(Records shown Opens)

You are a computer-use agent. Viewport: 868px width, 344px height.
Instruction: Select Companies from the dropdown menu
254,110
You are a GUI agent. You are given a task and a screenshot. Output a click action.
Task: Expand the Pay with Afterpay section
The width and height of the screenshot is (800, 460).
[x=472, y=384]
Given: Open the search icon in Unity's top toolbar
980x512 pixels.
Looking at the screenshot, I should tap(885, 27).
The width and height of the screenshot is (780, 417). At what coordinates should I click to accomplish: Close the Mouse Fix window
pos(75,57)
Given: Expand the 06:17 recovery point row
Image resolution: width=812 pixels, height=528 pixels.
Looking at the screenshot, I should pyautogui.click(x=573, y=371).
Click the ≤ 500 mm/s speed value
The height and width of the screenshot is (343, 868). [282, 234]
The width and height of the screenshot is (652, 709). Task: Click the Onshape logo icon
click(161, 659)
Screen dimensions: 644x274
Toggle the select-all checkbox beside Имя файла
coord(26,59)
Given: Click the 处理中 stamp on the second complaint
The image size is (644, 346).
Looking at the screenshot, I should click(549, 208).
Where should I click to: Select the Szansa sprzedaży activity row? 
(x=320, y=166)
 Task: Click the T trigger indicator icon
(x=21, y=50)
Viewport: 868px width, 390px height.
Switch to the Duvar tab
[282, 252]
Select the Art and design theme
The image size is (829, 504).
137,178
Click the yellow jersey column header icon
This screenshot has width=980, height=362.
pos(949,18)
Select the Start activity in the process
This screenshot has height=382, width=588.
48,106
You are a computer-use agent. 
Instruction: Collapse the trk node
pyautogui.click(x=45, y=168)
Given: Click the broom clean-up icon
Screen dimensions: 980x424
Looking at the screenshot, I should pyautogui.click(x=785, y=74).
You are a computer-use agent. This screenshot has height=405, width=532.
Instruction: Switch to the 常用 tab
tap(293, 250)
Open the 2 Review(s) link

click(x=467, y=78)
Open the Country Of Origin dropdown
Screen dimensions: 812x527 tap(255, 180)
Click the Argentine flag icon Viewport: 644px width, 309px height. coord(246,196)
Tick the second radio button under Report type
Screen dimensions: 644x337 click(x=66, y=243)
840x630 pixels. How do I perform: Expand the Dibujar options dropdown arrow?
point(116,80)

(Records shown Closes)

__What this task involves__: Check every line of the data above for the string "computer", and copy those that have it.

__Exercise answer__:
You are a computer-use agent. Viewport: 868px width, 344px height.
You are a computer-use agent. 
You are a computer-use agent. This screenshot has height=405, width=532.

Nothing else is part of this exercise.